Skinny Post – This play works magic on cover 2. This play is triggered when the safeties jump the flag route.

Tips for coaches:

– Make sure you extend the defender at least 2-4 yards during the first 4-5 yards of your route. This will create separation between you and the Strong Side Linebacker, leaving room for the Post to run.

– At a distance of 10 to 12 yards from the line of scrimmage, take 1-2 steps as if starting a flag, then cut, plant, break with the outside leg and start the post. DO NOT RUN FOR SAFETY, he will turn you on if you catch the ball. After the cut, stay on the inside shoulder of the defender.

In some cases, it may feel like you are performing a stitch if the protective measures are tightly connected.

China – This route is designed to take advantage of Linebackers skipping the Drag route. The mechanics of this route are the same as Drag, but after 3-4 steps in Drag, stop and return to KB. Do not turn back or turn from the route. You simply have a step, plant and cut.

Deep Middle – This route is designed to take advantage of the middle linebacker in the Tampa Cover 2.

Tips for coaches:

– For the first 5-6 steps, let this route look like a shallow cross.

– When you get to where the offensive guard would be, then break your route downfield, then sit back and break your route 10-12 yards directly over the ball.

Seattle – This is the west coast version of the flag route.

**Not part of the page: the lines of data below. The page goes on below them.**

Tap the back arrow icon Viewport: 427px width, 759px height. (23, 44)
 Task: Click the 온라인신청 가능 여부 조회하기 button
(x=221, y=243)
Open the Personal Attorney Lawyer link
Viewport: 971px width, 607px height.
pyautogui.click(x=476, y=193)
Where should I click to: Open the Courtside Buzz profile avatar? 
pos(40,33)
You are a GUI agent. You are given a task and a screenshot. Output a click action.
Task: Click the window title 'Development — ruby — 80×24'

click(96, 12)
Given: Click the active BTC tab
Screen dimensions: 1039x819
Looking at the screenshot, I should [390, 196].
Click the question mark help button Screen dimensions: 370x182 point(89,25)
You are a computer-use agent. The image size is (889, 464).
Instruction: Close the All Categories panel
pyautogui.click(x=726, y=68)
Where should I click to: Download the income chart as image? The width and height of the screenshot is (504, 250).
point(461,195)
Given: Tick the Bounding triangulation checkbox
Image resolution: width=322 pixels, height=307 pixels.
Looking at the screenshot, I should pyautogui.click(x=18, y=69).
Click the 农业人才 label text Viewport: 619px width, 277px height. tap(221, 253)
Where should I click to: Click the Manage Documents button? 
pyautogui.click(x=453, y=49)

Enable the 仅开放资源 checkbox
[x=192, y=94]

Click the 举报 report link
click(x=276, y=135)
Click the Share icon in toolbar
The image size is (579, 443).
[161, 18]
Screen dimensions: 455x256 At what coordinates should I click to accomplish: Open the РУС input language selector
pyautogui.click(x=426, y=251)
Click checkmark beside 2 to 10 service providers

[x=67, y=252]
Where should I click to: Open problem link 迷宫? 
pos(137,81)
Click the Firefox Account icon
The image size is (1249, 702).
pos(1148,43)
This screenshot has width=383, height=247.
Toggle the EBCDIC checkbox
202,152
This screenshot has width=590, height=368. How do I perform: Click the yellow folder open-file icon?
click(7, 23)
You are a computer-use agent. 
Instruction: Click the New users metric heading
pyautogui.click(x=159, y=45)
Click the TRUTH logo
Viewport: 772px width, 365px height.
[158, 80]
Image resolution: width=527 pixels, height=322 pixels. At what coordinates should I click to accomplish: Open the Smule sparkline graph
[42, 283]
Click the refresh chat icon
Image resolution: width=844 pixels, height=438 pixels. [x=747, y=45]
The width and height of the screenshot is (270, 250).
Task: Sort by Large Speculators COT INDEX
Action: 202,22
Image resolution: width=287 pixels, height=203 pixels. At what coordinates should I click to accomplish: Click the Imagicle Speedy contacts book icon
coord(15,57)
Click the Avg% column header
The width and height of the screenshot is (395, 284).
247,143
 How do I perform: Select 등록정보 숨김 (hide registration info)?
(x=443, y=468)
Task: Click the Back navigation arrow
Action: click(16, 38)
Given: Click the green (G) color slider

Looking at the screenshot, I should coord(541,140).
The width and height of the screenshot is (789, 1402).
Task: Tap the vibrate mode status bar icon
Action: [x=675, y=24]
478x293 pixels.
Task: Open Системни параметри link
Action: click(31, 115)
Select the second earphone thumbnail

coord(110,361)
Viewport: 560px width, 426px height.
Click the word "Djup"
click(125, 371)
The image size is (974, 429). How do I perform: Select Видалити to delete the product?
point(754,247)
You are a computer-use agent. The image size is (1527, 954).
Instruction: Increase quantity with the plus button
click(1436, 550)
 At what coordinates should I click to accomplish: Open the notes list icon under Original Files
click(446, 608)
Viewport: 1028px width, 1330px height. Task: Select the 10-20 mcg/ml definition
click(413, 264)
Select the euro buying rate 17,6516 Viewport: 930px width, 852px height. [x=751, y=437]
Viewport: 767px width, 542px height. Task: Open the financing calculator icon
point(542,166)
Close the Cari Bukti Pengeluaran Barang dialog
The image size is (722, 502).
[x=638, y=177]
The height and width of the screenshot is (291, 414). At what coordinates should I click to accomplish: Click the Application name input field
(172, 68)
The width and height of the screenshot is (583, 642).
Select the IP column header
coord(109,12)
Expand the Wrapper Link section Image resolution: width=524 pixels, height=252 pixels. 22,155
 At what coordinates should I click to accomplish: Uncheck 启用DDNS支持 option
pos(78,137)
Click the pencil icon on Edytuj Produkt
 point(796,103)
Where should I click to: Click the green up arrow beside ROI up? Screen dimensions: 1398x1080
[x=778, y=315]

The only difference is the angle after the break. In the flag, the Tight End will try to hold the route high towards the cornerback pylon in the end zone. The route from Seattle, however, is flatter after a break to try to pass under Safeti. In some cases, the route may look almost like a 10-yard route.

The flag – Designed to expose Man or Cover 2 coverage.

Tips for coaches:

– Take a break at 10-12 yards. Don’t break your route too soon. Make the defender think you’re going the “Go” route for a touchdown, then break into the flag…

– On the break, cut with the outside leg, take two steps as if leading the post, then break it into the flag with the inside leg. After the break, run to the back corner pylon. Stay “skinny” and burn on the field.